Ali set some of my fears to rest tonight. She says they have the same voice, even if they have different energy. Her concern, if I understand it correctly, was whether these pieces are realistically about the same "character." Can we believe David in the first act is Pengo is the second.
She wanted Pengo to be called "David" once during the second act. I think I put it in the right place. Doesn't matter to me, neither of them are my proper name, anyway.
My voice is tired. I need water near to me at all times. I must be careful.
Seated in the Storefront Studio Theatre at CPT. IHT/ATYD opens here in what, four weeks? I am here to see Brett Keyser in the solo performance Darwinii. The family is out of town for roughly 36 hours so they can visit Toni's ailing grandmother. I take this freedom of responsibility to check out theater and later, to fold laundry.
Went to the bathroom. It is a little jarring. This bathroom. It is comfortable. I mean, it is warm. My earliest memories of this bathroom are cold, the coldest kind of bathroom. Cold toilet seat.

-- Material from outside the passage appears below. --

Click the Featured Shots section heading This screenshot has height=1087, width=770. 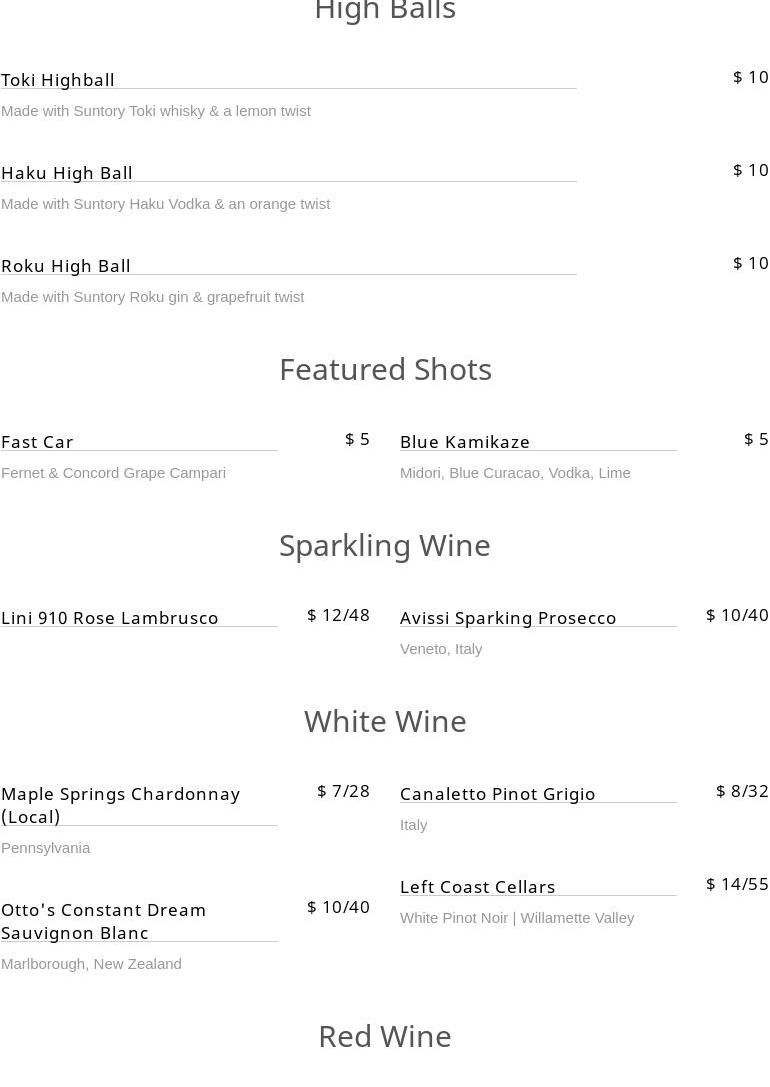pyautogui.click(x=385, y=369)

Hateful thing, a cold toilet seat. As a performer I subjected myself to that seat numerous times, practicing for Junk Bonds, for Love In Pieces. Before CPT bought the building this was an appliance store called Giant Elephant or White Elephant or something. In the mid-to-late 90s it was a frigid rehearsal space, later an independent bookstore. Now it is a proper black box-type space. The Storefront. This is a keeper. This makes me happy.

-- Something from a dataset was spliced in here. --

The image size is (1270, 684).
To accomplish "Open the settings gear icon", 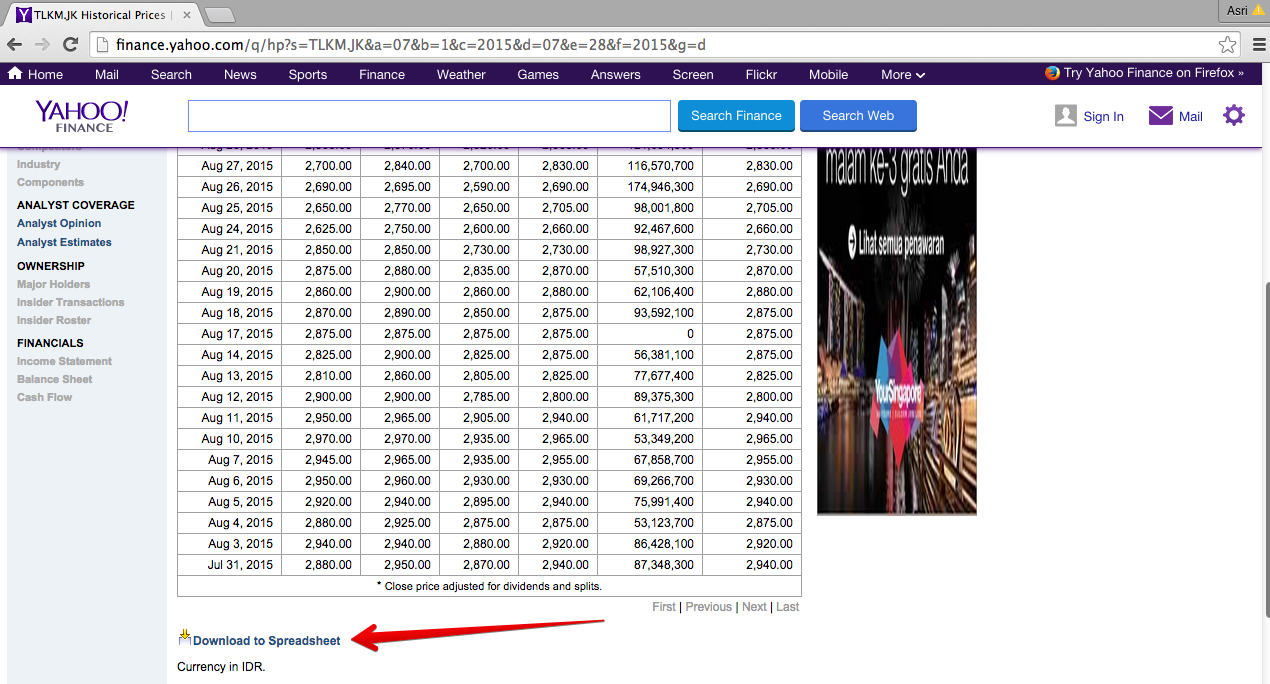I will click(1234, 115).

I would be happier with beer. No beer for this show, just self-serve soda, water and candy. I neglected to have dinner. I trust that will sharpen my attention on the show.
I understand all 50 seats for Darwinii are sold tonight. The reviews have been very good. I'd see it even if they hadn't been, Brett is an immensely watchable performer. The show lasts 70 minutes, I am sure I could watch him sit still without speaking for three hours.

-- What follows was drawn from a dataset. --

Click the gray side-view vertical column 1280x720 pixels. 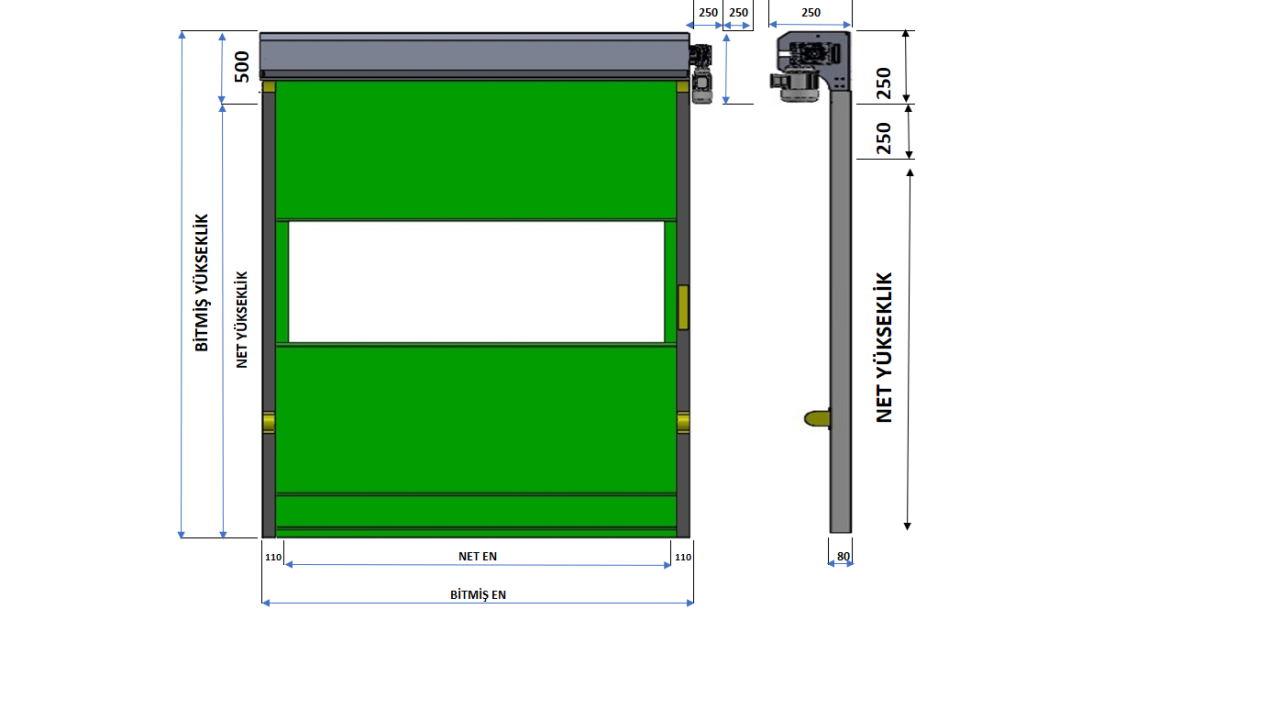(x=840, y=320)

We begin rehearsals this weekend. I have a production meeting this Sunday morning. I go over lines in my head. I will be in this space. I open my mouth, running lines, in the car, and I am surprised by the sound of my voice. Less insecure, unsure. I told myself, and everyone else, that I play a character in I HATE THIS, but I was so much closer then. I sound authoritative, to myself. Expert. Deep-throated. Wizened. Is that a good thing?
I am 42. I was 32. Which do I play?
The show starts in five. I must put away my laptop. I am looking forward to this. All of this.
Investigating my 2001 journals has not been an emotional journey. And I have felt bad about that. I mean, they are interesting, to me anyway. They make me feel kind of sad, wistful, what have you. I know these things, and there have been a few surprises but largely I see a callow youth, walking blindly into a dark forest.
At least, that was how I had been until I began peeking ahead. The last entry before we learn the truth will be that of March 18. The next day we go the hospital, and emerge five days later. My next journal entry is several pages long, detailing our experience. If you know I Hate This, you know that part. And you would think I know it, too. But I was surprised.
Surprised because, up until this point, reading about the expectancy, the planning, such as it was, for this first child, I have been reading the words of a stranger. I am no longer that guy, and have not been since March 19, 2001. When I pick up the story after, then the words I am reading are mine. That's me, ten years ago. When I was born into this new world. I know who that guy is.